Я злюсь, закипаю, как чайник на плите, и практически начинаю свистеть. С психами отодвигаю стул и слезаю с него, ковыляю к холодильнику, достаю оттуда курицу, швыряю ее на стол.
Бедная, несчастная птичка не заслужила такого обращения, но этот булыжник уже летит вниз с огромной высоты. Его никак не остановить. Спасайся кто может.
Мою тушку, достаю специи и начинаю мариновать. Делаю все одной рукой, вторую держу как бесполезную культяпку. Откровенно мучаюсь, потому что практически за месяц я отвыкла готовить себе, да и вообще заботиться о собственных нуждах.
Достаю форму для запекания и, подняв курицу за ножку, перекладываю туда.
Неплохо было бы задействовать вторую руку. Да, это было бы идеально. И слишком просто.
Именно поэтому я мучаюсь с одной рукой. Пытаюсь взять в руку тяжелую форму, но она не поддается. Шатается во все стороны, и несчастная курица вот-вот съедет на одну сторону и свалится на пол.
Неожиданно позади меня вырастает тень. Мирон становится за моей спиной. Плотно. Кожа к коже, тело к телу. Берет другой рукой за противоположный край и помогает мне поднять тяжелую форму.
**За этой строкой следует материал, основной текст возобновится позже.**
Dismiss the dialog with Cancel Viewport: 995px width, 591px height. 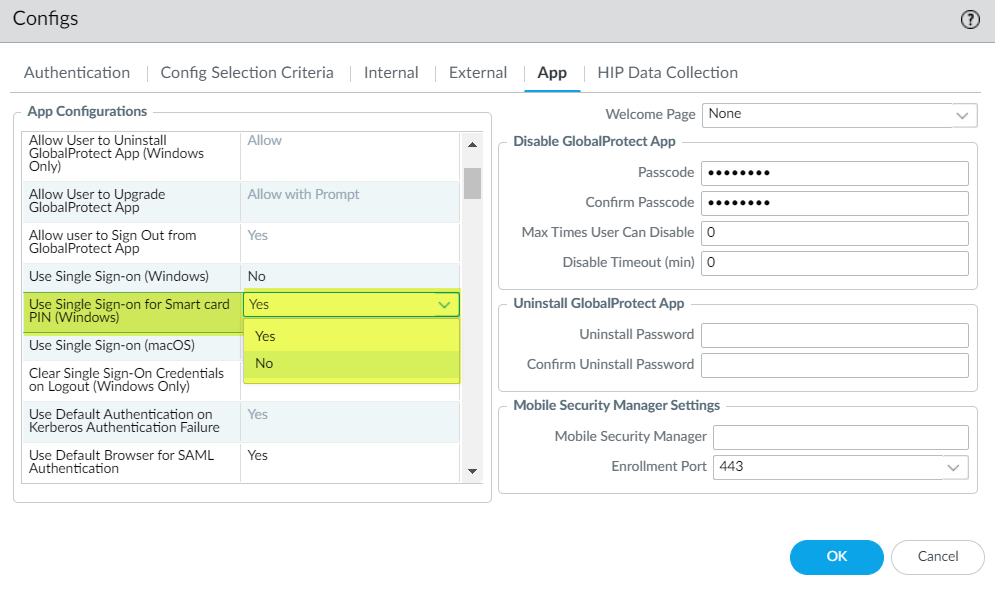(x=937, y=557)
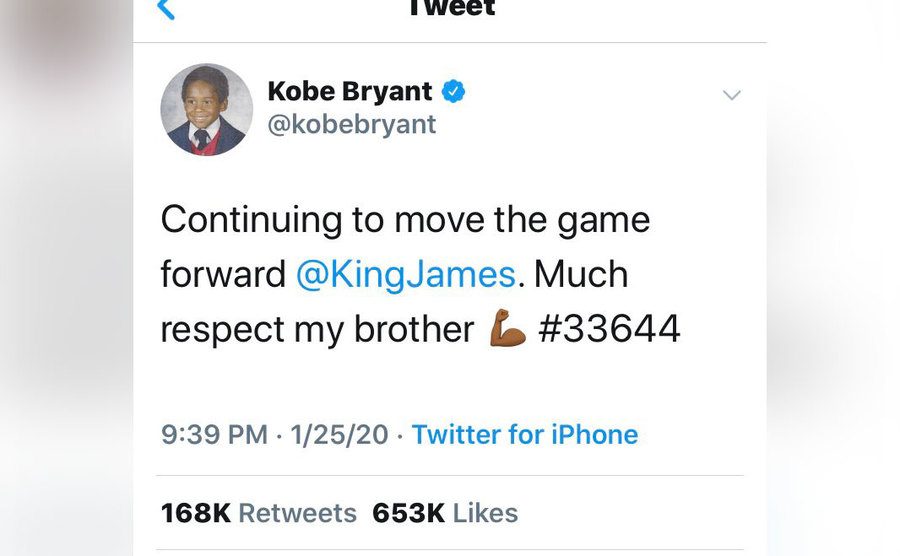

Вместе, как сиамские близнецы, не отрываясь друг от друга, мы переносим ее в духовку.
— Ну и упрямица ты, — его дыхание щекочет кожу на шее.
Волнует спокойствие внутри меня и тормошит безмятежность.
Мирон задерживается позади буквально на секунду, без стеснения тянет носом воздух, нюхает меня, а после отстраняется так же неожиданно, как и появился.
Разделывает курицу муж сам. Но не потому, что жалеет меня, нет. Это всегда было нашим ритуалом: я готовлю, он режет.
За ужином Мирон пьет виски, а я ряженку, потому что мешать алкоголь с транквилизаторами — ну такое себе удовольствие, конечно. Вот ряженка другое дело.
Не происходит ничего необычного. Уже ставший привычным вечер в компании бывшего мужа. Обожаемый мною теплый пол, благодаря которому я могу не переживать о том, что мои ноги могут замерзнуть, и чуть-чуть поплывшее сознание от дозы, которую я приняла по часам. Ничто не предвещает беды, но я решаю, что уже слишком счастлива и именно поэтому сейчас самое время, чтобы испортить себе настроение.
— Ты знаешь, кто меня сбил?
Мирон давится куском мяса, начинает кашлять. Хватает виски и выпивает его залпом, пытаясь остановить кашель, но делает только хуже.
— Знаешь. — Я говорю совершенно спокойно, хотя где-то внутри чувствую злость, которую гасят лекарства.
Мирон поднимает на меня взгляд. Он устал, измучен и явно недоволен тем, что я решила покопаться в этом.
— Человек, который тебя сбил, уже поплатился за то, что сделал.